Our first time at We Make Future
THE Ò-BLOG
“Who’s heard of PyTorch?”
9 June 2025
Reading time: 3 minutes
“Who’s heard of PyTorch?” Two hands went up. 😅
That’s how our CTO, Luca Antiga,, opened his talk at WMF – We Make Future. A start that quickly reminded us we weren’t on familiar ground: not in front of a crowd of developers or technical insiders, but surrounded by startups, creatives, digital activists, and innovators from all kinds of fields.
An unusual event for us – and a breath of fresh air.
We listened, met new people, exchanged ideas. And we challenged ourselves by sharing our approach to building AI for industry.
Inside our approach to building AI
We’d rather build AI than talk about it.
And we love building it alongside people who want to change things and create real value.
But telling the story right is part of the job, in fact, it’s the first step to making it real.
Being able to communicate the potential of AI, even beyond purely technical circles, helps break down the cultural barriers that still slow its adoption in industrial settings.
This is especially true in factories and plants, where every second counts, mistakes have real costs, and every innovation needs to prove its worth fast.
8 real challenges of Industrial AI
That’s where Luca started: the tough challenges we face every day building AI systems for real industrial environments.
-
- Performance is the key – 95% accuracy isn’t enough in an industrial setting: we need robustness, explainability, and long-term stability.
- Speed – AI has to keep up with production: think 40,000 bottles/hour, zero jitter.
- Rare events – They’re hard to detect and require huge effort in data and annotations, but that’s exactly what the model must learn to recognize.
- Performance degradation – Models first drift silently, then crash suddenly: you need monitoring to catch the early signs.
- Long processes = slow adoption – The more complex the process, the more patience (and trust) it takes to make AI deliver business value.
- Balancing risk and ROI – Every project is a trade-off between investment, expected impact, and perceived risk.
- Cultural barriers – Tech alone isn’t enough if people and processes aren’t ready.
- The PoC trap – Beware of proof-of-concepts that never make it to production!
3 paradigm shifts in 5 years.
For those who’ve been working in AI for years, it’s clear we’re no longer in the same phase we were five years ago. Luca walked through the key stages of this evolution, the same journey we’ve experienced at Orobix.
- Phase 1 – 2018: Train from scratch
Deep learning begins entering industrial workflows. Back then, we had already spent years deploying vision systems in production. It meant tons of annotated data, curated by experts. Small models, trained from scratch for every use case. Solid results, but at a very high cost.
- Phase 2 – 2022: Pretrained + fine-tuning
With the rise of Vision Transformers, pretrained models changed the game: fine-tuning with 20–30 images (okay, not always that simple, but the leap was real). Less human supervision, faster setup, more computational power. That’s the foundation of AI-go, our platform for training, testing, and deploying AI for visual inspection in manufacturing. Industrial AI, made real – as we like to say!
- Phase 3 – 2025 (already here): Promptable Multimodal Autonomous Agents
The arrival of GPT marked the beginning of a new phase: multimodal agents. Models that understand both images and text – and can answer questions even without being trained on rare events. You can show the model a good part, describe some common defects, and ask it to find them. No more long data collection campaigns. Delivery time drops from months to days. A complete shift in how we work.

Given information:

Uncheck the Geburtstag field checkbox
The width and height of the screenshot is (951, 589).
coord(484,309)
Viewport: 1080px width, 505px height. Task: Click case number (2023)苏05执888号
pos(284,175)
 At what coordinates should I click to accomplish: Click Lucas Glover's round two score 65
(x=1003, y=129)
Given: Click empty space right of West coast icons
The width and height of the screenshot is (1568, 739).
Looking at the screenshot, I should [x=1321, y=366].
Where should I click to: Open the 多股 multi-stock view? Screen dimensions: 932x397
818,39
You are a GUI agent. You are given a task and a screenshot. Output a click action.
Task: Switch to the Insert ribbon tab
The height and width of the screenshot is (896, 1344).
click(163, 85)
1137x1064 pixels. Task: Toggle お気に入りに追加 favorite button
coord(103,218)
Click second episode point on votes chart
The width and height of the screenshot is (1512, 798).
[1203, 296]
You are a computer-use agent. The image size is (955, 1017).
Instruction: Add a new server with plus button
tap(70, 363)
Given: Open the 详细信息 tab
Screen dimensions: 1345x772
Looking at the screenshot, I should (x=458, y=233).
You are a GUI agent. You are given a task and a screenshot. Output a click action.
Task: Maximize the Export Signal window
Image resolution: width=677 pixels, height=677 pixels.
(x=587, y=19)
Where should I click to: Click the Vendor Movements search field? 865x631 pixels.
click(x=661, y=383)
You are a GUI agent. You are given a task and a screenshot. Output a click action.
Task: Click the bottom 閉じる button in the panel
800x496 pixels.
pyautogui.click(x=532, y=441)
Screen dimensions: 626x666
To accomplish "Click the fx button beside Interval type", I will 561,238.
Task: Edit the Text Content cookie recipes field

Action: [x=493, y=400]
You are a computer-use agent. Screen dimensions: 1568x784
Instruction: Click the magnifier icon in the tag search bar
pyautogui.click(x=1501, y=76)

Work task 1: In the blog post about We Make Future, what production rate is given as an example of the speed AI must keep up with?
Work task 2: According to the blog post about We Make Future, why is telling the story of AI well part of the job?
Work task 3: Reproduce the blog post about We Make Future word for word, from "- Performance degradation" up to and including "and perceived risk.".

Reply 1: 40,000 bottles per hour, with zero jitter.

Reply 2: Communicating AI's potential beyond purely technical circles helps break down the cultural barriers that still slow its adoption in industrial settings. This matters especially in factories and plants, where every second counts, mistakes have real costs, and every innovation must prove its worth fast.

Reply 3:
- Performance degradation – Models first drift silently, then crash suddenly: you need monitoring to catch the early signs.
- Long processes = slow adoption – The more complex the process, the more patience (and trust) it takes to make AI deliver business value.
- Balancing risk and ROI – Every project is a trade-off between investment, expected impact, and perceived risk.